The New Articles revise Director rotation requirements by clarifying that all Directors are required to be re-appointed at every annual general meeting.

Consistent with the practice of U.S. companies, the New Articles also remove the alternate Director and Directors' fees provisions and amend the ability for Directors to call Director meetings, such that only the Chair, Lead Independent Director (if any), Chief Executive Officer or majority of the Directors can call meetings.

Untraced Shareholders and Forfeiture of Dividends

The New Articles revise the period after which the Company can sell shares belonging to untraced shareholders and unclaimed dividends will be forfeited to 10 years and 6 years respectively, subject to compliance with other applicable requirements retained from the Existing Articles.

Additional U.S. Listing

Article 135 of the Existing Articles was included to help facilitate the Company's initial listing in the U.S. These provisions are no longer relevant as the Company now maintains its Primary Listing in the U.S. and are accordingly removed in the New Articles.

The New Articles also replace references to the London Stock Exchange with references to the Nasdaq Stock Market to reflect the movement of the Company's primary listing to the latter exchange.

Definitions

New definitions have been added to reflect new defined terms used in the New Articles and several definitions have been removed where those terms are no longer used in the New Articles.

Contact details

Direct shareholders:

Notes continued

Computershare Trust Company, N.A. P.O. Box 43078 Providence, RI 02940-3078, U.S.A.

TEL: 1 (866) 644-4127 (in the U.S.) TEL: 1 (781) 575-2906 (outside the U.S.) (calls to this shareholder helpline from outside the U.S. are charged at the applicable international rates)

Email: [email protected]

Website: www-us.computershare.com/Investor/#Home (select "Contact Us" at the bottom of the page).
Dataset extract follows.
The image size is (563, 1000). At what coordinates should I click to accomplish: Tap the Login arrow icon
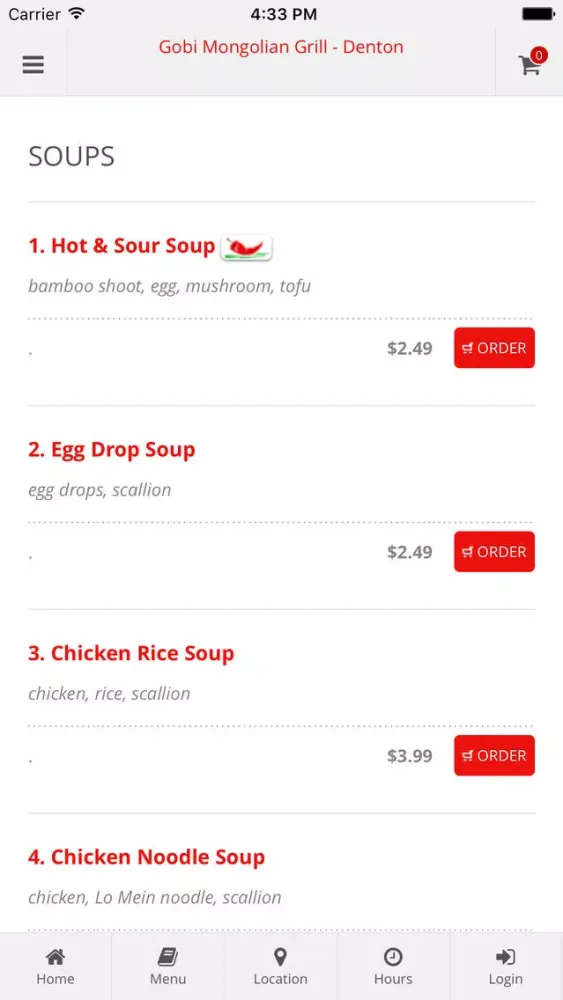click(506, 956)
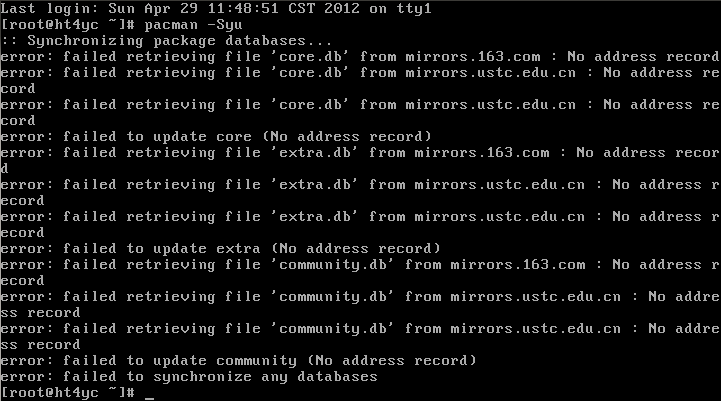Click the first '[root@ht4yc ~]#' prompt

[68, 25]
U.K. DI Holders and CSN Holders:

Computershare Investor Services PLC The Pavilions Bridgwater Road Bristol BS99 6ZZ United Kingdom

TEL: +44 (0) 370 707 1820 (calls to this helpline from outside the U.K. are charged at the applicable international rates)

Email: [email protected]

Website: www-uk.computershare.com/Investor/#Home (select "Contact Us" at the bottom of the page).

Cautionary note regarding forward-looking statements

This Notice contains certain statements that are forwardlooking. Forward-looking statements include, among other things, express and implied statements pertaining to expectations that Mark Crossley will continue to serve as Chief Executive Officer through the AGM and that Joe Ciaffoni will succeed him as Chief Executive Officer, potential future share issuances, potential future share repurchases, and statements containing the words "believe", "anticipate", "plan", "expect", "intend", "estimate", "forecast," "strategy", "target", "guidance", "outlook", "potential", "project", "priority," "may", "will", "should", "would", "could", "can", "outlook," "guidance", the negatives thereof, and variations thereon and similar expressions. By their nature, forward-looking statements involve risks and uncertainties as they relate to events or circumstances that may or may not occur in the future.

Actual results may differ materially from those expressed or implied in such statements because they relate to future events. For information about some of the risks and important factors that could affect our future results and financial condition, see the material risks described in Indivior PLC's most recent Annual Report and Accounts and in subsequent releases, and the discussion of "Risk Factors" in Indivior's Annual Report on Form 10-K for the fiscal year 2024 and its other filings with the U.S. Securities and Exchange Commission.

We have based the forward-looking statements in this Notice on our current expectations and beliefs concerning future events. Forward-looking statements contained in this Notice apply only at the date of this Notice and, except as required by law, we undertake no obligation publicly to update or revise any forward-looking statement, whether due to new information, future developments or otherwise.